Tarmin is Data Defined Storage company delivering key advanced technologies in big data and information management, leveraging the promise of cloud computing to create a new storage paradigm. They are focusing on providing active archive, Content Addressable Storage (CAS), Information Lifecycle Management (ILM) and intelligent storage software optimized for secondary storage environment.
I’ve met this company for the first time at the Powering the cloud 2013 event and recently during the last A3 Communications Technology Live!

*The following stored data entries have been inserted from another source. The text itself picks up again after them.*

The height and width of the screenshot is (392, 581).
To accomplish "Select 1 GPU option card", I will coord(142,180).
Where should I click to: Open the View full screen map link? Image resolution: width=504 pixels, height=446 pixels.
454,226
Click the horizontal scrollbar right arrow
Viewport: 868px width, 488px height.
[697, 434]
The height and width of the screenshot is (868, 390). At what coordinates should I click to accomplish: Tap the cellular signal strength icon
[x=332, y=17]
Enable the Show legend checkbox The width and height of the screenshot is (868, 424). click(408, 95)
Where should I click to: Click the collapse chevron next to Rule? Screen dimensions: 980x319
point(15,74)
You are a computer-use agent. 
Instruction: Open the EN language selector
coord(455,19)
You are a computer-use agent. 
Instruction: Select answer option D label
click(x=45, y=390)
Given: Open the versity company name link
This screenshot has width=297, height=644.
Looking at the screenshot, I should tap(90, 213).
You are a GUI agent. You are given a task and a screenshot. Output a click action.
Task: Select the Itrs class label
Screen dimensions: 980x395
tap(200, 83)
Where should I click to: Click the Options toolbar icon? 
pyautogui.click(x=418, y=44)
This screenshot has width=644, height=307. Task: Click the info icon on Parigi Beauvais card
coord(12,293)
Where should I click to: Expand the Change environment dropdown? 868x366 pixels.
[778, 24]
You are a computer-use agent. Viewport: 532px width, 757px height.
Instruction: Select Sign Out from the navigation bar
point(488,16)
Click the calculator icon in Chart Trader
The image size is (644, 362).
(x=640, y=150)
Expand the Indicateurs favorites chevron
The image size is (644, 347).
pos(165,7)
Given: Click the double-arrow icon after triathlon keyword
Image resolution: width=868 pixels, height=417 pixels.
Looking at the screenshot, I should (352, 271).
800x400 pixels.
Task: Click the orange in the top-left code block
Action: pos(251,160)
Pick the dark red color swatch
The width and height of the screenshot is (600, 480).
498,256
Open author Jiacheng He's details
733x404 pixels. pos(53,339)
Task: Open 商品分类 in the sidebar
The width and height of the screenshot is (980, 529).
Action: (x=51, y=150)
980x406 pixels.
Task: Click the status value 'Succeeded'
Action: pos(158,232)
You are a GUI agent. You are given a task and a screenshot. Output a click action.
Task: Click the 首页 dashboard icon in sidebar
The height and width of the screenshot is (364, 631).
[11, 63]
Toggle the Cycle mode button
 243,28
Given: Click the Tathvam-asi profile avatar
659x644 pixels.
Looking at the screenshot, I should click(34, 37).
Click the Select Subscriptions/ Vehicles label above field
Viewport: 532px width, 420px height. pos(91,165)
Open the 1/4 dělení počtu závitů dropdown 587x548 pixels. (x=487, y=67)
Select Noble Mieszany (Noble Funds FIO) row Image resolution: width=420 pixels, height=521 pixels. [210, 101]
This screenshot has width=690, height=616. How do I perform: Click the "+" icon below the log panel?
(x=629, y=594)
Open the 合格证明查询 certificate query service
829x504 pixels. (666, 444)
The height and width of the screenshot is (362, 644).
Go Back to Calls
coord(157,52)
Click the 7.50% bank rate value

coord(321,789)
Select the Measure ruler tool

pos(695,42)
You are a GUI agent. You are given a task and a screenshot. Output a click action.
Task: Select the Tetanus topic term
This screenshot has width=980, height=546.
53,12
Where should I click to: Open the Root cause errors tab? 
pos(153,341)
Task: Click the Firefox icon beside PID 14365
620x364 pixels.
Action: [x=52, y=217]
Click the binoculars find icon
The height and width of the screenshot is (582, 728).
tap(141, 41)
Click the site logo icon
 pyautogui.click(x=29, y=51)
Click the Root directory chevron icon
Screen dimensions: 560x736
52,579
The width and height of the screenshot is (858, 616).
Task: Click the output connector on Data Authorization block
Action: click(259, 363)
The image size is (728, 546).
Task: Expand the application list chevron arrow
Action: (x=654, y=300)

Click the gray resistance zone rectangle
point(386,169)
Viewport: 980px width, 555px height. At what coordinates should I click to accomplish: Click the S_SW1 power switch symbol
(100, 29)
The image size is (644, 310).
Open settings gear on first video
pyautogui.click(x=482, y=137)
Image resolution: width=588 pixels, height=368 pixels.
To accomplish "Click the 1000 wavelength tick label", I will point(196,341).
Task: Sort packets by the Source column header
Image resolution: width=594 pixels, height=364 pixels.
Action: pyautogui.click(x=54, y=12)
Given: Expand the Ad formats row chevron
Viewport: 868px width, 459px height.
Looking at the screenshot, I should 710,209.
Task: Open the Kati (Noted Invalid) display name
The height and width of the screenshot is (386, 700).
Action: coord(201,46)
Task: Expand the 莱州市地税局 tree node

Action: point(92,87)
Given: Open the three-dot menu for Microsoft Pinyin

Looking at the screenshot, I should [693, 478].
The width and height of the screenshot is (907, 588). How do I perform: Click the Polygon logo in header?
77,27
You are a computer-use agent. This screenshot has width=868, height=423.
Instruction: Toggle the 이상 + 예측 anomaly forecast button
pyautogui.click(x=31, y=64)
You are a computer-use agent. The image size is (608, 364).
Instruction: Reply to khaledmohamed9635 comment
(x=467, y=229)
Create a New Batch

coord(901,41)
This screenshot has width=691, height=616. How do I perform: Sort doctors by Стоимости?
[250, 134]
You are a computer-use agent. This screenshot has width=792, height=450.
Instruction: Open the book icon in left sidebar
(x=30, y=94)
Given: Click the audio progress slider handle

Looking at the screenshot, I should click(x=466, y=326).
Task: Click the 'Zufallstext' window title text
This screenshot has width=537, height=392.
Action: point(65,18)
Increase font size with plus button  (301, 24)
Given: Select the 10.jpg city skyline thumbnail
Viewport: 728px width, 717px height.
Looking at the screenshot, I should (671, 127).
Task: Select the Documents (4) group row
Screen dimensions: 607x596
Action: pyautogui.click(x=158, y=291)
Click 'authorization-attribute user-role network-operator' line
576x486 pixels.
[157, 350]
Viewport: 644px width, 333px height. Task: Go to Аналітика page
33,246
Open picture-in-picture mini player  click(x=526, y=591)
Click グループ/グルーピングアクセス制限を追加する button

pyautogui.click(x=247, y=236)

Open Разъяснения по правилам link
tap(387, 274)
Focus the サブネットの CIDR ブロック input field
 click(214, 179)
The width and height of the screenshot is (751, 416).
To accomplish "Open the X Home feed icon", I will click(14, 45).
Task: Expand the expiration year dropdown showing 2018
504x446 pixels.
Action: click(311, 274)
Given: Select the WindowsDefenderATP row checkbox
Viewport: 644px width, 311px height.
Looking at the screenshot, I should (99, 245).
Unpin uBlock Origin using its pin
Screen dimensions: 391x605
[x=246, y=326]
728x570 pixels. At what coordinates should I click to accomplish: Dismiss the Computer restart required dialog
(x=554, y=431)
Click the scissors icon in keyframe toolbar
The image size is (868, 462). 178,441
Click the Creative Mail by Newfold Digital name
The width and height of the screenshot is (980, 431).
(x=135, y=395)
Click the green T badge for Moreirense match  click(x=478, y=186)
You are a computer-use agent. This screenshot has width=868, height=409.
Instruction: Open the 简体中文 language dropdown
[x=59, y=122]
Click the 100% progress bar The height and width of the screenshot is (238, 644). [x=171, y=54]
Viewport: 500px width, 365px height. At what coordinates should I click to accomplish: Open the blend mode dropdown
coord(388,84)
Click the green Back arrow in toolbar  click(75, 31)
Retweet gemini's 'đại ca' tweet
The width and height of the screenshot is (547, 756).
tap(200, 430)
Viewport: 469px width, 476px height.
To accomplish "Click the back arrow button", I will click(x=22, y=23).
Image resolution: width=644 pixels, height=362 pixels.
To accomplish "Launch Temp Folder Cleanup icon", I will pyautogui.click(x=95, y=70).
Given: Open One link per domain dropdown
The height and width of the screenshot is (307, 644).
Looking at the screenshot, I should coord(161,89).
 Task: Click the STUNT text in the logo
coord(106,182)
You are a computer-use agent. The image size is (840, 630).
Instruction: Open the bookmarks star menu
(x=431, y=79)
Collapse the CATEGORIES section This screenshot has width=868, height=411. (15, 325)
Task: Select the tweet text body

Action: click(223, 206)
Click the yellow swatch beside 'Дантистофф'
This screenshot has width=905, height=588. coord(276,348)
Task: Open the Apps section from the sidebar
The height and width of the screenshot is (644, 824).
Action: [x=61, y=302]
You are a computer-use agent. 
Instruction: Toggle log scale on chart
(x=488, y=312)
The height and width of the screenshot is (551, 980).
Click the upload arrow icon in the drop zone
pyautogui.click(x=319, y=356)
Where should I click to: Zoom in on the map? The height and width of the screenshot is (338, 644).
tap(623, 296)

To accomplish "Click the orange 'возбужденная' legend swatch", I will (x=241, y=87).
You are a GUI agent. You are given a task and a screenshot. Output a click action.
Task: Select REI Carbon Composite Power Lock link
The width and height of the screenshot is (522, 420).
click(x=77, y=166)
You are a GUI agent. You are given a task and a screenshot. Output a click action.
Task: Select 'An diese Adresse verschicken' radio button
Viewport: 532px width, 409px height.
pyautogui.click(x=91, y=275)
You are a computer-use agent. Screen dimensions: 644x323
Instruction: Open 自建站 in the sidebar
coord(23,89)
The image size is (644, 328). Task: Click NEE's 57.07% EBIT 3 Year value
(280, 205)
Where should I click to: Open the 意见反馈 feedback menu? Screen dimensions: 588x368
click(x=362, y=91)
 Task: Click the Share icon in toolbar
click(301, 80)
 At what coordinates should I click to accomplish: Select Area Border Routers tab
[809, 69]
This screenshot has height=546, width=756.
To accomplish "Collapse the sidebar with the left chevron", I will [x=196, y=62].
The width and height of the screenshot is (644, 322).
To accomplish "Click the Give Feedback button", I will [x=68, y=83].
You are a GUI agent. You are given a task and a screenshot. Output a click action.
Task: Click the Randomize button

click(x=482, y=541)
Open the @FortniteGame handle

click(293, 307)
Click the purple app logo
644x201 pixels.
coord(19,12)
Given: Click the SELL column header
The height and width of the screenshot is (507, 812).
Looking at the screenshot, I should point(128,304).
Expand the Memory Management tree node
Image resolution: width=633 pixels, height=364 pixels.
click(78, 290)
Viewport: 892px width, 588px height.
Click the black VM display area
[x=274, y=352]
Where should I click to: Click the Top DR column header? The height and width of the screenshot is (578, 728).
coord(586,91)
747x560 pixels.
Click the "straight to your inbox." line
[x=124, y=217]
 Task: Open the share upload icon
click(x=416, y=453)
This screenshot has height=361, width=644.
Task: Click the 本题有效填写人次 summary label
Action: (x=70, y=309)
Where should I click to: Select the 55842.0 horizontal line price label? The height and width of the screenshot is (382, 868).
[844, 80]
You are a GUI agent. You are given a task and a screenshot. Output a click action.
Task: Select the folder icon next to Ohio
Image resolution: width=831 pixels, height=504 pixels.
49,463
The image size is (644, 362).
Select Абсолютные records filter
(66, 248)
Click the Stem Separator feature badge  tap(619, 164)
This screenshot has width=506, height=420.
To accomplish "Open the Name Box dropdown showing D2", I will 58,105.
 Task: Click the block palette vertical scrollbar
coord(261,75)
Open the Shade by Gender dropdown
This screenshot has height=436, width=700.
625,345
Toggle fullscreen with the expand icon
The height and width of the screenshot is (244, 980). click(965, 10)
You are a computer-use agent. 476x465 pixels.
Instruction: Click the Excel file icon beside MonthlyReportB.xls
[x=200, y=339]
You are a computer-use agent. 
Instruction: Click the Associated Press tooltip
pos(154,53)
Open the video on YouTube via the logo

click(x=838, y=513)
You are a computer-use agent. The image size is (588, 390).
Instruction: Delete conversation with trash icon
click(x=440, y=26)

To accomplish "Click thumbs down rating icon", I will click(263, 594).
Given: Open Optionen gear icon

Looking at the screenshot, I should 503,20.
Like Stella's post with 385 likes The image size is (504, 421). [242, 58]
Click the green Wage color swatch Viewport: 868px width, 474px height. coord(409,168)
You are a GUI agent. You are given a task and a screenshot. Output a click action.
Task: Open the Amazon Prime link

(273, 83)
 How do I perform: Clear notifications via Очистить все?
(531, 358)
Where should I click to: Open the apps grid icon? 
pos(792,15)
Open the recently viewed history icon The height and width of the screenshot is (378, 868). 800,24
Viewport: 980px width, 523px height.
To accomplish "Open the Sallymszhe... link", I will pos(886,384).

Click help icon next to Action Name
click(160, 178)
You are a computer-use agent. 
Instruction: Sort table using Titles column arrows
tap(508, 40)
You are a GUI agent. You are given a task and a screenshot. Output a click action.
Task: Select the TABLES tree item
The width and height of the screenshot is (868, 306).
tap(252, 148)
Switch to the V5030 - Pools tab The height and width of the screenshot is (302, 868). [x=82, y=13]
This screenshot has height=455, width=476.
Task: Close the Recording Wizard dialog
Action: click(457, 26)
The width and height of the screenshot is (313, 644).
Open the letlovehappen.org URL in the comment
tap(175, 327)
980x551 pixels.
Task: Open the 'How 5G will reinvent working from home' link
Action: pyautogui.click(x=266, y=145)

Their product GridBank is a vertical storage solution for very big companies (typical customers are banks and finance market, but there are also healthcare and oil&gas user cases) that try to address the main unstructured data challenges:
- Data Growth: Exponential unstructured data growth driving increased data storage cost
- Data Silos: Limited access to data between business units, locations & proprietary hardware silos
- Data Risk: Increasingly stringent regulatory & legal compliance mandates
- Data Protection: Multiple solutions required for data disaster prevention, retention, disposal & immutability
- Data Discovery: Restricted search capability across massively complex data repositories
- Data Value: Storage is seen as a cost center versus a strategic business enabler
The solution is providing:
- Data Centric not Media Centric
- Scale linearly in capacity across x86/64 hardware
- Security & identity management integrated at data level
- Data access & mobility regardless of size, type & geography
- Unprecedented metadata access, intelligence & insight
It’s a distributed and policy based solution that can handle and managed different compute powers in a smart way and can start from 1 (or better 2) nodes and grow as you need.
The “Grid” is just a cluster of those nodes where you can have replication factor 1 (or more) of your information.
Erasure coding is not yet implemented to maintain high level of performance (this a storage for secondary data, but for the main data!).
The interesting aspect is the application integrations that can be done in several ways and support a lot of applications type. For some of them, like Exchange, agents are not needed at all (for Exchange is used the standard MAPI connection). For others, like Sharepoint, an applications is needed (or for Sharepoint is recommended) to improve the efficiency.
Standard protocoles like CIFS, NFS, HDFS, FTP, Webdav, HTTP, REST, SOAP, S3 are supported for generic file or object access.
For the public cloud, some supported backend are: AWS, Azure, Rackspace.
Disclaimer: A3 Communications has invited me to this even and they has covered also the travel expenses, but I am not compensated for my time and I’m not obliged to blog. Furthermore, the content is not reviewed, approved or published by any other person than me.